Agree.
Then I will modify HBASE-26849 according to this plan, and if it goes well,
it will be submitted to branch-1 first next week.
Also, if Andrew doesn't mind, I'd be more than happy to be involved in the
follow-up renovation. Maybe we can discuss the details later.

Thank you.

张铎(Duo Zhang) <palomino...@gmail.com> 于2022年3月18日周五 12:47写道:

> So I think the first step is to introduce different implementations for
> different scenarios.
>
> And for replication, we could use your above approach to solve the problem
> first, and then we could try to use Andrew's approach to optimize.
>
> WDYT?
>
> 唐天航 <tangtianhang...@gmail.com> 于2022年3月18日周五 11:50写道:
>
> > If we can accept the performance degradation in the Replication process,
> > then I have a solution that can completely solve this problem based on
> the
> > existing implementation.
> > See ReaderBase#seek:
> >
> > @Override
> > public void seek(long pos) throws IOException {
> >   if (compressionContext != null && emptyCompressionContext) {
> >     while (next() != null) {
> >       if (getPosition() == pos) {
> >         emptyCompressionContext = false;
> >         break;
> >       }
> >     }
> >   }
> >   seekOnFs(pos);
> > }
> >
> > The logic of this code is actually to build the LRUCache, but
> > emptyCompressionContext is only true at initialization.

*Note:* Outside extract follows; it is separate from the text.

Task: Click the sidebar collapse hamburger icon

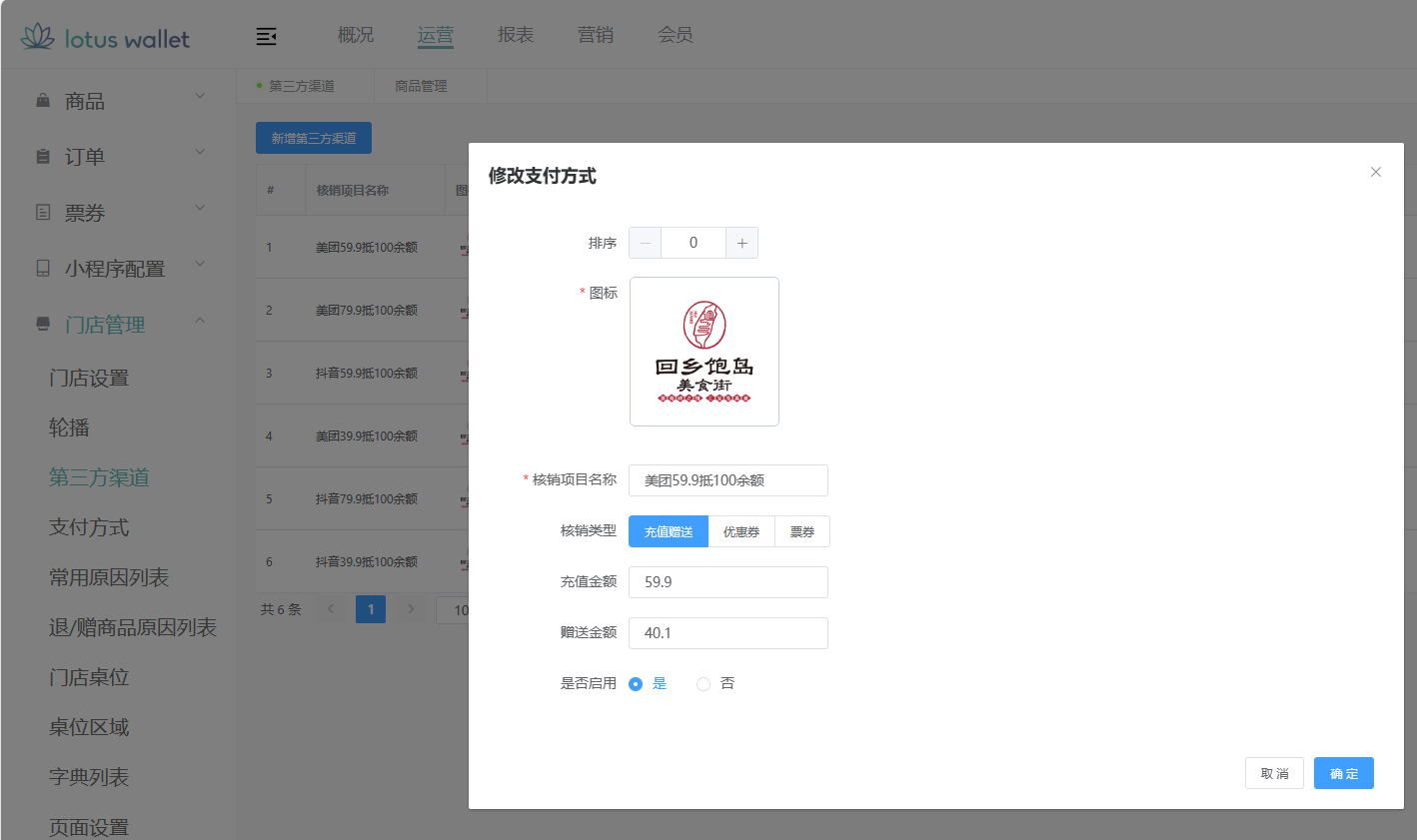Action: pos(266,35)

> > We can modify it to ensure that the hfile is re-read and the LRUCache is
> > rebuilded every time when we seek.
> > Then replace all external calls to seekOnFs with this method.
> >
> > The consequence of doing this is a drop in Replication performance, but I
> > think at least we can guarantee the correctness of LRUCache.
> >
> > Do you think this plan makes sense?
> >
> > (The code above is based on branch-1, but the logic on master is similar)
> >
> > 张铎(Duo Zhang) <palomino...@gmail.com> 于2022年3月17日周四 23:07写道:
> >
> > > I agree with Andrew that without a 'versioned' LRUCache, it is not easy
> > to
> > > implement things correctly. And yes it will impact performance if we
> > > implement the 'versioned' logic, for example, using a buffer.
> > >
> > > But considering the real scenario, we do not always need to support
> > > rollback LRUCache.
> > > When writing WAL, which is on the critical write path, we do not need
> to
> > > rollback the LRUCache.
> > > And on reading WAL, basically we have two scenarios.

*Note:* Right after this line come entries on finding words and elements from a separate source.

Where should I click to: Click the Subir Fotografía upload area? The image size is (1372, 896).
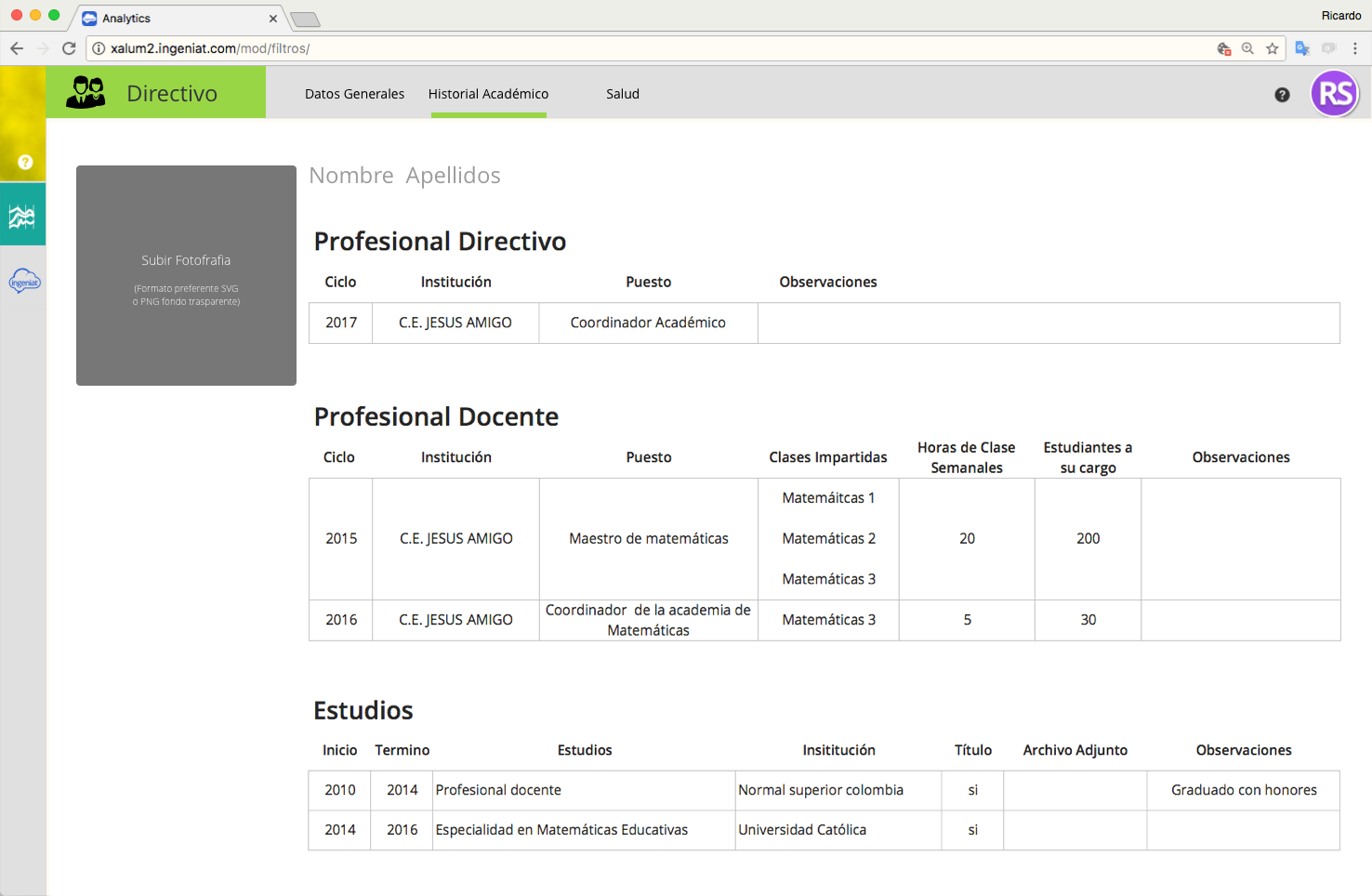point(186,275)
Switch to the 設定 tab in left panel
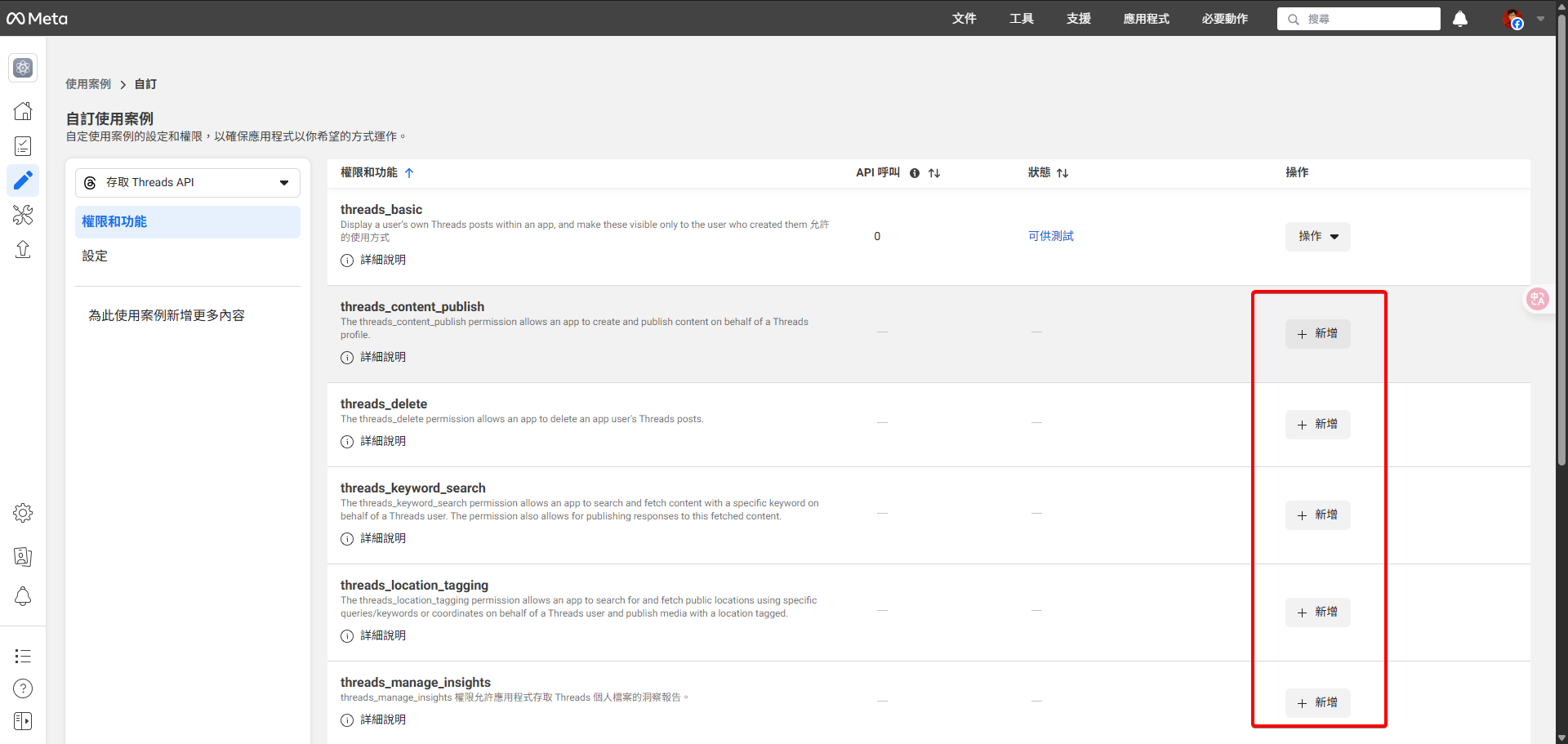 click(94, 256)
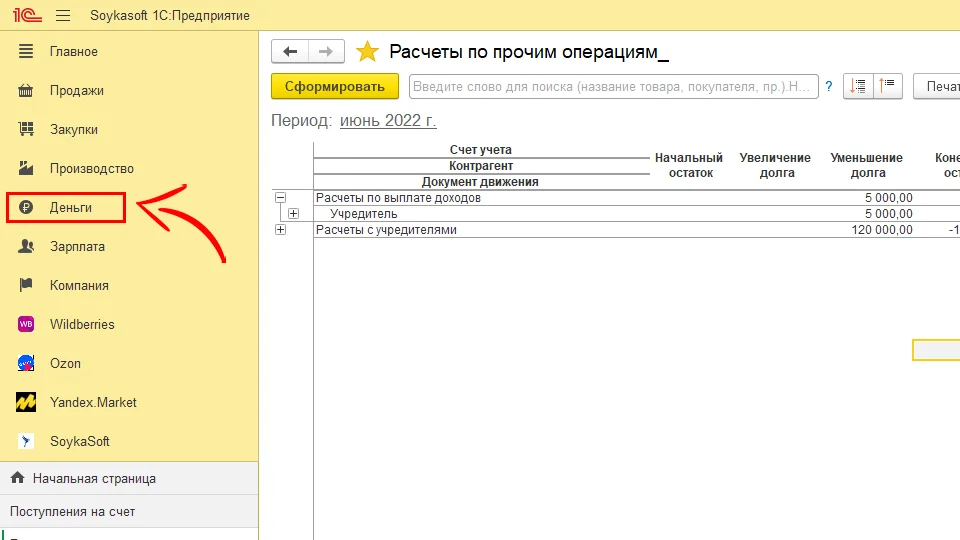Switch to 'Поступления на счет' tab

[72, 511]
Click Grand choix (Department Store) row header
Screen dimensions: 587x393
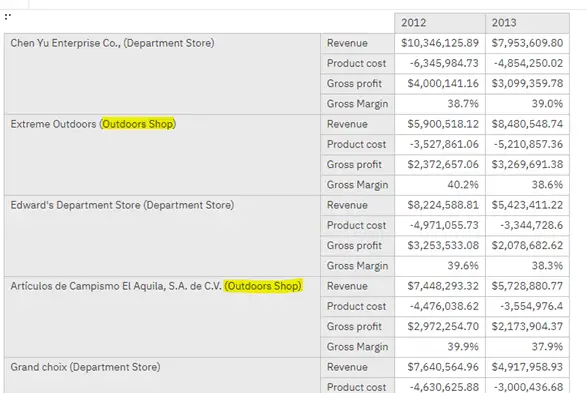click(162, 375)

> > > The first is splitting WAL, which will impact MTTR. But we can make
> sure
> > > that we will only read closed WAL files when recovery, and even if we
> > fail
> > > in the middle, we can just fail the task, the master will schedule a
> new
> > > splitting task and try again. So we do not need to implement rollback
> for
> > > this scenario too.
> > > The second is replication. I think this is the only place where we need
> > to
> > > implement rollback, as we will keep tailing the WAL file which is being
> > > written currently. And for replication, the performance for reading WAL
> > > is not very critical then, so I think it is OK to implement rollback
> for
> > > this scenario.
> > >
> > > So basically, I think we could have different LRUCache implementations,
> > and
> > > also different reader implementations, to suit different scenarios,
> then
> > we
> > > could gain both correctness and performance.
> > >
> > > Thanks.
> > >
> > > 唐天航 <tangtianhang...@gmail.com> 于2022年3月17日周四 17:35写道:
> > >
> > > > Hi duo,
> > > >
> > > > I have submit a PR <https://github.com/apache/hbase/pull/4237> for
> the
> > > > doc.
> > > > Please kindly help me review it if it is convenient for you. Maybe
> need
> > > > some polish.
> > > >
> > > > Thank you, Regards
> > > >
> > > >
> > > > 张铎(Duo Zhang) <palomino...@gmail.com> 于2022年3月16日周三 18:36写道:
> > > >
> > > > > +1 on updating doc first. You can file an issue for the
> documentation
> > > > > change, and let's also send an NOTICE email to both dev and user
> list
> > > to
> > > > > warn our users about this.
> > > > >
> > > > > 唐天航 <tangtianhang...@gmail.com> 于2022年3月16日周三 18:08写道:
> > > > >
> > > > > > If we only reset the position to the head, yes we can fix it.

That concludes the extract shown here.